March 12, 2020
Healing large wounds fast
A team of researchers led by the University of Pittsburgh (Pitt) has partnerned with Carnegie Mellon University (CMU) and five other institutions to secure a $22 million grant from the Defense Advanced Research Projects Agency (DARPA). The grant will fund the development of a device combining artificial intelligence, bioelectronics, and regenerative medicine to regrow muscle tissue, especially after combat injuries. The project is led by Stephen Badylak, professor of surgery at Pitt and deputy director of the McGowan Institute for Regenerative Medicine.
When more than 20% of a muscle is damaged, as is common for soldiers wounded in recent overseas conflicts, the tissue can’t regenerate, and a stiff scar forms in place of the missing muscle, which often leads to significant disability.
In order to address this issue, the team will be creating a device that would change the environment inside larger wounds to help them heal the way smaller wounds do naturally. Carnegie Mellon’s Tzahi Cohen-Karni will be co-leading the efforts in the first phase of the project that deal with the device’s development.

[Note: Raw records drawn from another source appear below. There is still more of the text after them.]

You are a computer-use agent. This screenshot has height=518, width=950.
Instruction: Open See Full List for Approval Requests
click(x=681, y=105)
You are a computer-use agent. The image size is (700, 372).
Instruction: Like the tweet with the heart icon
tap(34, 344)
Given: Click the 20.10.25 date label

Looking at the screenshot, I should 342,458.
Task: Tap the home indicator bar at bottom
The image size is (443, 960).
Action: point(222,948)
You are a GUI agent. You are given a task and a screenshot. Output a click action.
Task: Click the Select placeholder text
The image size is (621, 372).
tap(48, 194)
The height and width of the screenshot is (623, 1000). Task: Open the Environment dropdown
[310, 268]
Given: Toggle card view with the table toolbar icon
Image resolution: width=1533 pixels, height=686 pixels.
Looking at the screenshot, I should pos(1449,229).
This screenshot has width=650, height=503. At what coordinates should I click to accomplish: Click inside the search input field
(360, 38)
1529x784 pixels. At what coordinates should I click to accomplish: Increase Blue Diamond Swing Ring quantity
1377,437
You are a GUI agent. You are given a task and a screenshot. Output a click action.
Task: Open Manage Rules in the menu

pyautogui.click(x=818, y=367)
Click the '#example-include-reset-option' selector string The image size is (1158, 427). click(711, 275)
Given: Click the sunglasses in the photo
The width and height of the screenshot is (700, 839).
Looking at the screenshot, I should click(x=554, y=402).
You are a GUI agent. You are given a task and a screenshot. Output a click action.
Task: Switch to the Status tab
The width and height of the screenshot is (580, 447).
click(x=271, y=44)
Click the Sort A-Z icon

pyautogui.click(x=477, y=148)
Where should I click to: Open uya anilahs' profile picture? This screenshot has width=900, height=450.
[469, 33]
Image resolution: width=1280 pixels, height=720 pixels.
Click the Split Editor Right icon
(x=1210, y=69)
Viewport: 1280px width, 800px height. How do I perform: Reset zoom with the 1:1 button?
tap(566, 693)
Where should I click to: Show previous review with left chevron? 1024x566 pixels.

Smaller, self-healing wounds typically switch from inflammatory to anti-inflammatory conditions a couple of weeks after the initial injury. With the team’s device, they hope to kick larger wounds into anti-inflammatory mode as early as day three or four, and then again a few days later, repeating the cycle until the muscle rebuilds itself, similar to the way fetal wounds heal without forming a scar.
“With these severe injuries, it’s been drilled into us through all of our training that functional muscle replacement is not possible,” says principal investigator Badylak. “The sort of technology we’re developing offers hope where there otherwise would have been no hope.”
All of that would be accomplished by a smart device implanted inside the wound. The device will monitor key molecular signals at each stage of healing—from the first hours after injury to the days and weeks that follow—and deliver specific molecules at specific times under the direction of artificial intelligence.
“Think about removing a large chunk of a muscle and then trying to regrow it,” says Cohen-Karni, who is an associate professor of biomedical engineering and materials science and engineering. “Inside muscles are nerves; so in a wound of this size, you would be missing nerves as well, not just muscle tissue. We want large wounds to allow both muscle and nerve regrowth, so instead of leaving scar tissue, we are going to try and recreate the muscle itself.”
This grant awarded by DARPA’s Bioelectronics for Tissue Regeneration program will support the development of the team’s “Regenerative Electronics Platform through Advanced Intelligent Regulation (REPAIR)” project. REPAIR is a convergence of efforts from experts in the field of bioelectronics geared toward healing large volumetric muscle loss with the goal of reaching as close as possible to normal function.
The team is composed of leading experts in bioelectrical sensors and materials science and engineering, photonics, and bioengineering from Carnegie Mellon and Pitt, as well as Northwestern, Rice, University of Vermont, University of Wisconsin, and Walter Reed National Military Medical Center. These institutions will work together collaboratively to allow for continuous monitoring of healing wounds, as well as accelerating the healing process by as much as half the time it would normally take.
“This is an exciting time to be a bioelectronics researcher,” says Cohen-Karni. “Our patch, which will contain electrical sensors, electrical stimulators, optical sensors, cell factories, and hydrogels, will allow us to heal large-scale wounds in half the time it would take a normal wound, with more than 70% restored functional tissue.”
The first two years of the project will involve developing the device, then the next two years will involve close collaboration with surgeons at Walter Reed, who treat patients with major muscle loss, to refine the design so that it’s suitable for the clinic. Meanwhile, the researchers will be working with industry partners and the Food and Drug Administration to identify and clear regulatory hurdles that might slow down clinical translation.
“We’re developing the science and the device in mostly an academic setting,” Badylak says. “If that’s done without consideration of regulatory and industry requirements, patients would never see it because it would remain buried in institutions with no clear path for clinical translation.”
Other researchers on this project include Adam Feinberg of Carnegie Mellon University; Yoram Vodovotz, Ruben Zamora, Douglas Weber, Bryan Brown, Paul Cohen, and Milos Hauskrecht, of Pitt; Jonathan Rivnay, of Northwestern University; Jacob Robinson, Ashok Veeraraghavan, and Omid Veiseh of Rice University; Gary An and Robert Chase Cockrell of the University of Vermont; Peng Jiang of the University of Wisconsin; and Eric Elster and Seth Schobel of Walter Reed.